-------- Materials provided --------
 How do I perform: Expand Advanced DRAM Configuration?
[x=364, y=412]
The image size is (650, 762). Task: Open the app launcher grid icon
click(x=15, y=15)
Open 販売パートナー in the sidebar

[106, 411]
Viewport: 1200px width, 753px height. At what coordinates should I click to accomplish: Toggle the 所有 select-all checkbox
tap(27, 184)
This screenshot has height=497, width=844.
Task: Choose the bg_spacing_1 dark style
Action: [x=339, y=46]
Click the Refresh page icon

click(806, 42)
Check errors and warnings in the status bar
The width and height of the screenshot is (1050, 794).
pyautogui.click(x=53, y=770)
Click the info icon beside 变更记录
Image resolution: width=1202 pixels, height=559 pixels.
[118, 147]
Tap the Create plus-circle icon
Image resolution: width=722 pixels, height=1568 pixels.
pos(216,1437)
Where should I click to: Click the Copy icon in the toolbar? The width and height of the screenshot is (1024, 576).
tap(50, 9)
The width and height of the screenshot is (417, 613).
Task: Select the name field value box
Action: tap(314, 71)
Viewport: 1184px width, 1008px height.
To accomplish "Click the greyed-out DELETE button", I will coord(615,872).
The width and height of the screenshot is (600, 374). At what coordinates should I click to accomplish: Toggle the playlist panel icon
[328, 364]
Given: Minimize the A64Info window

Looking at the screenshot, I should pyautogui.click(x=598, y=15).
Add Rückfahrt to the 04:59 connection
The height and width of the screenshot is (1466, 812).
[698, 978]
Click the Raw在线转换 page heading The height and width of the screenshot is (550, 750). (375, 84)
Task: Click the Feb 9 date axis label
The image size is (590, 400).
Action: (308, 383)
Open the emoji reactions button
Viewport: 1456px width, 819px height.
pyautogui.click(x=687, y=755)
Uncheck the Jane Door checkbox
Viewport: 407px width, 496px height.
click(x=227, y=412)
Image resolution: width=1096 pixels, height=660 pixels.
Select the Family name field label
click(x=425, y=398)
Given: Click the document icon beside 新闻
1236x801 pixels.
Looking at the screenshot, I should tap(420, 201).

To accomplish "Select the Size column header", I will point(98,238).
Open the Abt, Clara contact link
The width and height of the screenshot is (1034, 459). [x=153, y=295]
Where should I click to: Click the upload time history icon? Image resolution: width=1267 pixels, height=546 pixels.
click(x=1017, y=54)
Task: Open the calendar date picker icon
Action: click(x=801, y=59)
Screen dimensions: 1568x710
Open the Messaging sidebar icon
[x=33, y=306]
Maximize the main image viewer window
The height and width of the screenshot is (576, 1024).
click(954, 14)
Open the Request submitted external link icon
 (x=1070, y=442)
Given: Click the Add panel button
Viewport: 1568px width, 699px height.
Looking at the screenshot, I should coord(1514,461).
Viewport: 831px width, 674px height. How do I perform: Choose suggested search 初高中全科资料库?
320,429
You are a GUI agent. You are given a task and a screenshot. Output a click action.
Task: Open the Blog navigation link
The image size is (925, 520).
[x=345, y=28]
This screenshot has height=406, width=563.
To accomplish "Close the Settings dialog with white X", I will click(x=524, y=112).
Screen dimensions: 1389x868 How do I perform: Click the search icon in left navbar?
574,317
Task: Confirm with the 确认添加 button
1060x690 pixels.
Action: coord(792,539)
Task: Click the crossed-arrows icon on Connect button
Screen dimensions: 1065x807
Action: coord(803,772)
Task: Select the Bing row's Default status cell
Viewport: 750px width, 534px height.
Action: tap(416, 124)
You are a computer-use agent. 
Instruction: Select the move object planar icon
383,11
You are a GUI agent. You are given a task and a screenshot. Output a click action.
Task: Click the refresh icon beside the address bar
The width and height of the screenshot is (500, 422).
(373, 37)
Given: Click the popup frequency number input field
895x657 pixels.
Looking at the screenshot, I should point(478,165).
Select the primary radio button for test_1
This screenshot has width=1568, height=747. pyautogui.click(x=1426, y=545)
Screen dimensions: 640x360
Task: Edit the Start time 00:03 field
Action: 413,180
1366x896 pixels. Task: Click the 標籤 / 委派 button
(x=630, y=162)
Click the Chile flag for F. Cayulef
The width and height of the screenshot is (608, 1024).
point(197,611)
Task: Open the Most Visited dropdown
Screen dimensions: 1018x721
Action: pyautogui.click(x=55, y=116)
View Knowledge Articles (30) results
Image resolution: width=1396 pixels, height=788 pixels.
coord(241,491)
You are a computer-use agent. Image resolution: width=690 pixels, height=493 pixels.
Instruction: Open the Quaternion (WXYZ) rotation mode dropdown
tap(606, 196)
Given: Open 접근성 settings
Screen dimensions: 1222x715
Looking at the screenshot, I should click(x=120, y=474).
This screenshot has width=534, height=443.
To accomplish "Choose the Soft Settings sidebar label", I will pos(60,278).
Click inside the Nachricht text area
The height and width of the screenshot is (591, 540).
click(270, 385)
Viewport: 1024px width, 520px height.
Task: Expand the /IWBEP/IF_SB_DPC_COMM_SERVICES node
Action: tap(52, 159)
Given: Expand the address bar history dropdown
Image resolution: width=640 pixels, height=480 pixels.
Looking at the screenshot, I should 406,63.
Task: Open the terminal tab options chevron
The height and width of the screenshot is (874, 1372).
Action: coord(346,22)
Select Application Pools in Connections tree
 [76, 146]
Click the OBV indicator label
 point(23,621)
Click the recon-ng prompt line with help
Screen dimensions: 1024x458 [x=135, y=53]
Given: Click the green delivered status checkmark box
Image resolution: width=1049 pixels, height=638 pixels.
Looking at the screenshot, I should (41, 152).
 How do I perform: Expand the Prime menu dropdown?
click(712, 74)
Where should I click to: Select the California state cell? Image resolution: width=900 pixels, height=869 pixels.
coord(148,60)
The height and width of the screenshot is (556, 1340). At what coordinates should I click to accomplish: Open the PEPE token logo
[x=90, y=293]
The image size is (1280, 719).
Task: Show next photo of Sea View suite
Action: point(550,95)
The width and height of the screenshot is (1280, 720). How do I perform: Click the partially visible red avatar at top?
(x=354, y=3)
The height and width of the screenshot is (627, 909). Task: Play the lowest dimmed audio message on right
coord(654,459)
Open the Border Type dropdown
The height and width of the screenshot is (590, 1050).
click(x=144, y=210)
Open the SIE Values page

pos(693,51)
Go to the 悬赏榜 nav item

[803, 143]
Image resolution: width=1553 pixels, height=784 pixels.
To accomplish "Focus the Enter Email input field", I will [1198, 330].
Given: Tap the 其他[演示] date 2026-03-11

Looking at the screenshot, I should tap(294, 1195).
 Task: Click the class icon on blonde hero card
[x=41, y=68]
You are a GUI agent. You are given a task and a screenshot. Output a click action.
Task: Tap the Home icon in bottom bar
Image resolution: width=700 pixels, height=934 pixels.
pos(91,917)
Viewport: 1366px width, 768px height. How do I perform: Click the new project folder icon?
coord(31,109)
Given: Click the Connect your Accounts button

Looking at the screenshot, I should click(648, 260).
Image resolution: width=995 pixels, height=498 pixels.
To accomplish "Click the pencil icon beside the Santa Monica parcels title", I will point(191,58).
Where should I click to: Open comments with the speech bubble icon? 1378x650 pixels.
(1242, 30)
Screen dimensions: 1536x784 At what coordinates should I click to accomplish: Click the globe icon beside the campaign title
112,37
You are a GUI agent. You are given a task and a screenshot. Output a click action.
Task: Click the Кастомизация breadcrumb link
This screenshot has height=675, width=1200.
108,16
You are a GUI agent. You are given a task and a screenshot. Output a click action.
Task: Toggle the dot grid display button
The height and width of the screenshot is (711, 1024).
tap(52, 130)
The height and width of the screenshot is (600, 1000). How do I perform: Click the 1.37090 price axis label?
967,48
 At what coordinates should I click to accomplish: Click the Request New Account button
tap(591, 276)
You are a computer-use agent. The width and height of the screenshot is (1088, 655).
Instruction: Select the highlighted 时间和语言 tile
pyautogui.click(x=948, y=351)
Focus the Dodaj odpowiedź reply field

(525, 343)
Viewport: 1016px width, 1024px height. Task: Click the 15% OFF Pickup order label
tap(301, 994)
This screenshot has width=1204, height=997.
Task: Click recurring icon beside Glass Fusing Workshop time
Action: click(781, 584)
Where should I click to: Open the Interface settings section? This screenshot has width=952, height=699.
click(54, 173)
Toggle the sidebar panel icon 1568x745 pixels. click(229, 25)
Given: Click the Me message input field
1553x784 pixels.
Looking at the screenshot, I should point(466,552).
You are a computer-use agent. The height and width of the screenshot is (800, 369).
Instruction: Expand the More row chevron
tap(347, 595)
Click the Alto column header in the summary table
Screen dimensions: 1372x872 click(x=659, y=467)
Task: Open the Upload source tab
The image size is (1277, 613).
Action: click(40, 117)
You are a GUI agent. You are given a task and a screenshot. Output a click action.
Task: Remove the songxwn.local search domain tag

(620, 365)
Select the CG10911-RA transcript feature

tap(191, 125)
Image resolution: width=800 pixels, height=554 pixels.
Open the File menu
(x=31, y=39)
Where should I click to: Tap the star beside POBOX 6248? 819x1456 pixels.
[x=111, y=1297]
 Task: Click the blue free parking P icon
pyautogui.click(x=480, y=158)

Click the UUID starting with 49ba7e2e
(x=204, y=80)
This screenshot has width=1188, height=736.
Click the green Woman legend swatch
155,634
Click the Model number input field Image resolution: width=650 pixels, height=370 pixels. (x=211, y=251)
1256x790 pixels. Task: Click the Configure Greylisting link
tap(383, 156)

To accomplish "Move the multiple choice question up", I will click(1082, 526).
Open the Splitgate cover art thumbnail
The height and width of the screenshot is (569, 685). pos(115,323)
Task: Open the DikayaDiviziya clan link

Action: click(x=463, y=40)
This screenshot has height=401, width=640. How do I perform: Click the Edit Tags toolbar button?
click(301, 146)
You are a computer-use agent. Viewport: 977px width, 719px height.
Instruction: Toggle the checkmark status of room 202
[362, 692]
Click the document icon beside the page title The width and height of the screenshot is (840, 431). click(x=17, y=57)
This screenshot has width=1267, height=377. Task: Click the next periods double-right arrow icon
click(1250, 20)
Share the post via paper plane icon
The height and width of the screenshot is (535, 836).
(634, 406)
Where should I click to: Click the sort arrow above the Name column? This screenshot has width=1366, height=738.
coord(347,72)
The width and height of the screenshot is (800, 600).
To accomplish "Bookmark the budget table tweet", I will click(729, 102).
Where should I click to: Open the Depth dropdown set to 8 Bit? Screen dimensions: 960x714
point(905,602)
--------
Problem statement |
Given the data above, transcribe exactly the lines from the one containing "This screenshot has width=1188, height=736." down to the one containing "Click the document icon beside the", and no others.

Solution to this problem |
This screenshot has width=1188, height=736.
Click the green Woman legend swatch
155,634
Click the Model number input field Image resolution: width=650 pixels, height=370 pixels. (x=211, y=251)
1256x790 pixels. Task: Click the Configure Greylisting link
tap(383, 156)

To accomplish "Move the multiple choice question up", I will click(1082, 526).
Open the Splitgate cover art thumbnail
The height and width of the screenshot is (569, 685). pos(115,323)
Task: Open the DikayaDiviziya clan link

Action: click(x=463, y=40)
This screenshot has height=401, width=640. How do I perform: Click the Edit Tags toolbar button?
click(301, 146)
You are a computer-use agent. Viewport: 977px width, 719px height.
Instruction: Toggle the checkmark status of room 202
[362, 692]
Click the document icon beside the page title The width and height of the screenshot is (840, 431). click(x=17, y=57)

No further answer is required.